- _ページ抜粋_:
【Q&A式】1から分かる「定額¥働かせ放題(残業代ゼロ)」法案の問題点
「定額働かせ放題(残業代ゼロ)」法案が閣議決定されましたので、統一地方選が終われば、審議入りするものと思われます。
今後、この法案についてメディアで触れられる機会も増えるでしょうから、前にもQ&Aを作りましたが、議論も進んだようですので、改めてQ&A式で解説します!
ちなみに、反対の電子署名をやってますのでよろしくお願いします。
また、4月23日にはブラック企業被害対策弁護団がシンポジウムを開きますので、そちらもよろしくお願いします!
そこでは、「ブラック法案によろしく」のスライド版を放映するので、是非、見に来て下さい!
では、Q&Aスタートです!
Q 今回、新しく導入される「高度プロフェッショナル制度」はどういう制度ですか?
A 労働基準法の中の労働時間規制に関する法律が適用されなくなる制度です。
【補足】
これはどういうことかと言いますと、残業代に関する労働基準法37条が適用されないのは有名ですが、それ以外にも主に次の条文が適用されなくなります。
という1日8時間、週40時間という労働時間制限の規制や、
という6時間を超えて働かせる場合の45分の休憩、8時間を超えて働かせる場合の1時間の休憩を取らせなければいけないという規制や、
という週1回の休日や4週4回の休日に関する規制、
こういった規制の全部が適用除外されるということです。
Q この新しい制度の対象者はどういう人がなるのでしょうか?年収1075万円以上で専門職と聴きましたが?
A 高度の専門職で年収が労働者の平均年収額の3倍程度の人が対象です。最初は。
【補足】
法案では、
一 高度の専門的知識等を必要とし、その性質上従事した時間と従事して得た成果との関連性が通常高くないと認められるものとして厚生労働省令で定める業務のうち、労働者に就かせることとする業務(以下この項において「対象業務」という。)
二 この項の規定により労働する期間において次のいずれにも該当する労働者であつて、対象業務に就かせようとするものの範囲
イ 使用者との間の書面その他の厚生労働省令で定める方法による合意に基づき職務が明確に定められていること。

項目位置の記録:
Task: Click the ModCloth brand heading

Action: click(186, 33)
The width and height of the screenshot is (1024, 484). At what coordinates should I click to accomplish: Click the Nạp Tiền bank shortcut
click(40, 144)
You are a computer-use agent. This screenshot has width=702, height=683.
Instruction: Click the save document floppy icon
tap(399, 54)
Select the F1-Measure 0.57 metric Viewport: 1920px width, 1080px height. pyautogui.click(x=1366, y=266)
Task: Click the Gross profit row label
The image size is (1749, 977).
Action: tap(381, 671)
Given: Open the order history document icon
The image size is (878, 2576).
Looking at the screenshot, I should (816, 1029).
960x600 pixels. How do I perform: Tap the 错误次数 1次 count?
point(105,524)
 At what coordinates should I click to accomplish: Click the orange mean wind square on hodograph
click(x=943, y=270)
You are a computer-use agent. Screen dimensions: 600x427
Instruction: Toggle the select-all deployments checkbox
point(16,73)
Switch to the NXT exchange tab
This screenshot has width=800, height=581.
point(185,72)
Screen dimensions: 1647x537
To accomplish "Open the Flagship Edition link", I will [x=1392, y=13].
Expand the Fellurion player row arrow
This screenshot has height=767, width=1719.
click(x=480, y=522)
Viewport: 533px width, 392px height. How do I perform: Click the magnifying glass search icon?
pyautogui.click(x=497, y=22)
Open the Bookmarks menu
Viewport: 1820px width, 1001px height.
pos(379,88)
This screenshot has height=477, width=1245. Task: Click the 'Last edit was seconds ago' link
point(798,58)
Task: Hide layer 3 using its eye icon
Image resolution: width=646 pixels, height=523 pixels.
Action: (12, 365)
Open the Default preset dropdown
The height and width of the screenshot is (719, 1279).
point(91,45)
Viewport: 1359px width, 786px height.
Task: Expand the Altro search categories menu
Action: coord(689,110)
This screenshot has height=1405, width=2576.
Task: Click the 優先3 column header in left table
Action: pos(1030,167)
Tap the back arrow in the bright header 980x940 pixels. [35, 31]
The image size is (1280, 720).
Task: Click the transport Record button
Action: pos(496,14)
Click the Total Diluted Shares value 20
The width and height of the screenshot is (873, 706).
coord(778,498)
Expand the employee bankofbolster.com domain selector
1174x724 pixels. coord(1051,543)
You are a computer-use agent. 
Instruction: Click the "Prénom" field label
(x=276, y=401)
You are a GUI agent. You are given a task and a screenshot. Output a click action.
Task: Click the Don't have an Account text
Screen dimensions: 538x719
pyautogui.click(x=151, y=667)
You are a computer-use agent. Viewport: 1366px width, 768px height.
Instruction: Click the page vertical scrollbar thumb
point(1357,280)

- _課題の概要_: 「定額働かせ放題」法案をQ&A式で解説した文章について、最後に示された一文の後から続きを書いてください。 記録はこの作業には一切関係しません。

- _課題の結果_:
ロ 労働契約により使用者から支払われると見込まれる賃金の額を一年間当たりの賃金の額に換算した額が基準年間平均給与額(厚生労働省において作成する毎月勤労統計における毎月きまつて支給する給与の額を基礎として厚生労働省令で定めるところにより算定した労働者一人当たりの給与の平均額をいう。)の三倍の額を相当程度上回る水準として厚生労働省令で定める額以上であること。
とされています。
分かりにくいですが、
1)高度な専門職で成果と時間の関連性が高くない業務(←それが何かについては省令で定める)
2)書面などで職務内容が明確になっている(←書面以外の方法は省令で定める)
3)平均年収の3倍を相当程度に上回る(←具体的な金額は省令で定める)
ということです。
ただ、最初はこうして対象者を絞っておりますが、法律ができればそう遠くないうちに対象者は広げられます。絶対に。これは絶対です。
その理由は書きの記事で書きました。
・<残業代ゼロ・過労死促進法案>他人事ではない!~年収1075万円は絶対に下げられる5つの理由
かつては年収400万円と公言していましたし、最近でも「経団連会長、「脱時間給制度」で要件緩和求める」との記事にもあるように、法律ができる前から規制緩和を求めているくらいですからね・・・。
Q 報道では『成果に応じた新たな賃金制度」』とありますが、法案のどこに書いてあるのでしょうか?
A どこにも書いてません。
【補足】
ここは次の記事を読んでいただければ分かります。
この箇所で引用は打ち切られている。